Digiwell aims at developing new methods, algorithms, and tools for oil production with minimum energy consumption, maximized profit and under uncertain information. This will be achieved by investigating:
- The impact of uncertainty in models
- Data driven models (Machine learning)
- Open-source multiphase flow network models
- Reservoir, network model integration
- Models for optimization of efficiency and emissions while operations
The project aims at pushing the knowledge front describing profit and energy consumption and how it varies with operational parameters and uncertainty. By combining these cost functions with developed tools of physics models of oil-fields both on short term (minutes-hours) and long term (years), this leads to quantitative short term and long term models which are suitable for developing and testing control algorithms.
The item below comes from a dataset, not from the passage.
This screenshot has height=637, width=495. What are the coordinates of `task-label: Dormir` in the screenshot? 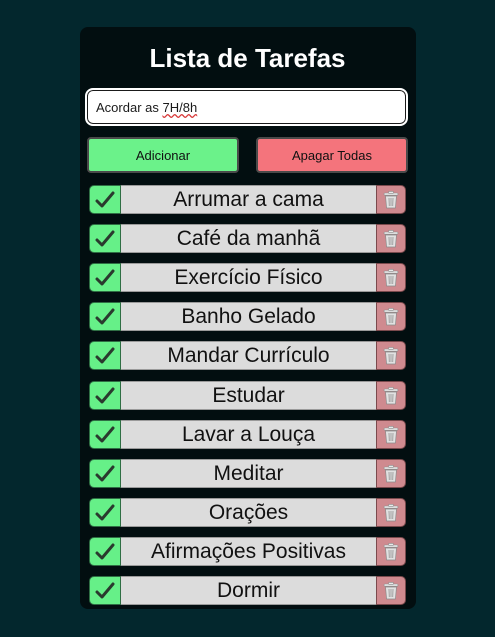 It's located at (248, 590).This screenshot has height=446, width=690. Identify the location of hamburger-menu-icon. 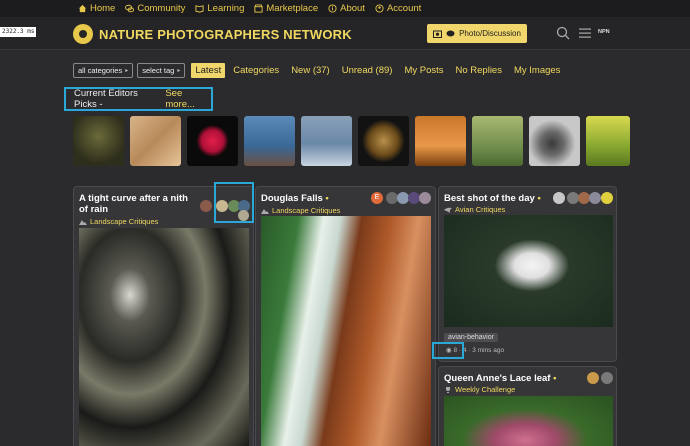
(585, 33).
To maximize short term profit, large scale algorithms for coordinating control for multiple wells under uncertainty will be developed and tested in the modelling tool, while adaptivity of the control algorithms will be tested on the long-term models. Feedback control reduces the detrimental effect of uncertainty, and data reconciliation algorithms will be developed to maximize the information content.
Because the control architecture determines attainable feedback performance, methods will be developed to select actuators and sensors in new fields. New, hybrid methods combining data driven methods with physics models will help reduce the limitations of physics models for poorly understood, new fields.
Digiwell is a Knowledge Building Project financed by the Norwegian Research Council (PETROMAKS2/308817), Equinor and Kongsberg Digital. The project will be executed by research partners USN, SINTEF, UiO, Imperial Colelge of London.